Service Mut. Ins. Co. v. Blain

135 S.W.2d 745 | Tex. App. | 1939

This is a workmen's compensation case. W. A. Blain was the employee. Jones Fine Bread Company, Inc., was the employer, and the Service Mutual Insurance Company of Texas was the insurance carrier. A trial before a jury resulted in judgment in favor of the employee. The Insurance Company appealed.

There was evidence that the employee had worked in repairing a bread mixer from 8 o'clock A. M., on May 5, 1938, until 4 o'clock A. M., of the following morning; that this work required him to lift many heavy objects and in close proximity to the ovens used in the bakery, and, as a result, the employee was subjected to extreme heat; that after finishing this particular job the employee rested for a short while and was then put on another job repairing an elevator motor; that this *746 work was done in a penthouse in very close quarters on top of the building where it was extremely hot; and that as a result of this work and the extreme heat to which he was subjected, the employee suffered an injury to his heart which totally and permanently disabled him.

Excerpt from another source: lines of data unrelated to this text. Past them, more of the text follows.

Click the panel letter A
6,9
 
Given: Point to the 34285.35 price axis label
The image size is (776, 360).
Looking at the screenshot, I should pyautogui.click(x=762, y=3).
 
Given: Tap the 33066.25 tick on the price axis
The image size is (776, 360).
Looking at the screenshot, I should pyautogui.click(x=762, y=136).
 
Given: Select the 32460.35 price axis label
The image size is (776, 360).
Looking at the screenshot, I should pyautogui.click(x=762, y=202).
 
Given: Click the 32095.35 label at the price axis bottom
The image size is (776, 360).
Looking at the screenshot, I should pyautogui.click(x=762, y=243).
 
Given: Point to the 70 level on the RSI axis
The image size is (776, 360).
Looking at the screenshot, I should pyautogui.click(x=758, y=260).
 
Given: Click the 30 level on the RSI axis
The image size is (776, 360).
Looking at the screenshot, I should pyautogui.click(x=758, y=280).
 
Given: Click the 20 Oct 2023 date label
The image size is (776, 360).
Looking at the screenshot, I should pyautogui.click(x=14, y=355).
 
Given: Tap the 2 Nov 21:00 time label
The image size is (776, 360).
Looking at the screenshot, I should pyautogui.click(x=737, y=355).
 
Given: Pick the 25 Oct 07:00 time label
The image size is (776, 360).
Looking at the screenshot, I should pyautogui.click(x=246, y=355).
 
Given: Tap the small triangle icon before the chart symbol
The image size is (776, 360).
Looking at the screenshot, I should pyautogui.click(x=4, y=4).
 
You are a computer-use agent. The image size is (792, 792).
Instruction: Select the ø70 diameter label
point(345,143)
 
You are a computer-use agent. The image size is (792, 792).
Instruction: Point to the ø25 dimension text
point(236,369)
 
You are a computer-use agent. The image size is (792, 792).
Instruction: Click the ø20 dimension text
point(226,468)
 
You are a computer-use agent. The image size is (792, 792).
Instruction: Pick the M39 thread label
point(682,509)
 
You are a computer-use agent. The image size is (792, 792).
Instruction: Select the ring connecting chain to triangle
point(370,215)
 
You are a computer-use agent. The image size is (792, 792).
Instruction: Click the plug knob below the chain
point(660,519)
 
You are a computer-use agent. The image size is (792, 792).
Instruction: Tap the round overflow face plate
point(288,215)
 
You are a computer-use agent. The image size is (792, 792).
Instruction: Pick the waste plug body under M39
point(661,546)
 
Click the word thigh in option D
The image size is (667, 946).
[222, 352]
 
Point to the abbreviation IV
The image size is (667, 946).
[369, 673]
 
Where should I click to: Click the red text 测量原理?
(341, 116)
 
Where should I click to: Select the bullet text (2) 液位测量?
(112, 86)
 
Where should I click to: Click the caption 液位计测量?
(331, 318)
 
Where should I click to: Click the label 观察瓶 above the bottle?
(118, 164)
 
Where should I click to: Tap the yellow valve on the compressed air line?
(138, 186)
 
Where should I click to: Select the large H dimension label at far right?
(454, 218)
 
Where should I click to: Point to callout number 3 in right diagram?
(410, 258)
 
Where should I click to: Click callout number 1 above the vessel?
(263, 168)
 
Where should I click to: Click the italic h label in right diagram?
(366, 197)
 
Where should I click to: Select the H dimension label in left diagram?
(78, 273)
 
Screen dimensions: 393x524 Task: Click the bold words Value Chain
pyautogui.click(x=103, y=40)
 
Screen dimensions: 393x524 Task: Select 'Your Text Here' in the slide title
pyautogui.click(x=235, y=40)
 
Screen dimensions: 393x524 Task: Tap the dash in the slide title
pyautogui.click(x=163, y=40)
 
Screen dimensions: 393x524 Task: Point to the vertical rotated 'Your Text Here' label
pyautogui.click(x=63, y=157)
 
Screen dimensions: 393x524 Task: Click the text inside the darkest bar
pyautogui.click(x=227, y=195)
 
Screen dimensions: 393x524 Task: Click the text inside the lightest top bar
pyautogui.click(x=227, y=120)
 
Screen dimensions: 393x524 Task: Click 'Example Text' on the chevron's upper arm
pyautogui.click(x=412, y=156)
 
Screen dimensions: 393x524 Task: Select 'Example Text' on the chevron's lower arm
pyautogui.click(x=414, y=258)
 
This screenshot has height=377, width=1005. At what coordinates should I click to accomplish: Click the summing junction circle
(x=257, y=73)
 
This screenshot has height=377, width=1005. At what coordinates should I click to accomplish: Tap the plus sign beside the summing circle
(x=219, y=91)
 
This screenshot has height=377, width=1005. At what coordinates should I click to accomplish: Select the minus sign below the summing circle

The jury, in answer to special issues, found that on May 6, 1938, the employee suffered an accidental injury to his heart — called a heart block — while working for the employer in the course of his employment, as a direct result of over-exertion in such work. The appellant contends that the evidence was insufficient to support the verdict and that the trial court should have given an instructed verdict in its favor. We are of the opinion that the evidence was sufficient to take the case to the jury, but, in view of the fact that the judgment must be reversed for other reasons, we deem further discussion of this question unnecessary at this time.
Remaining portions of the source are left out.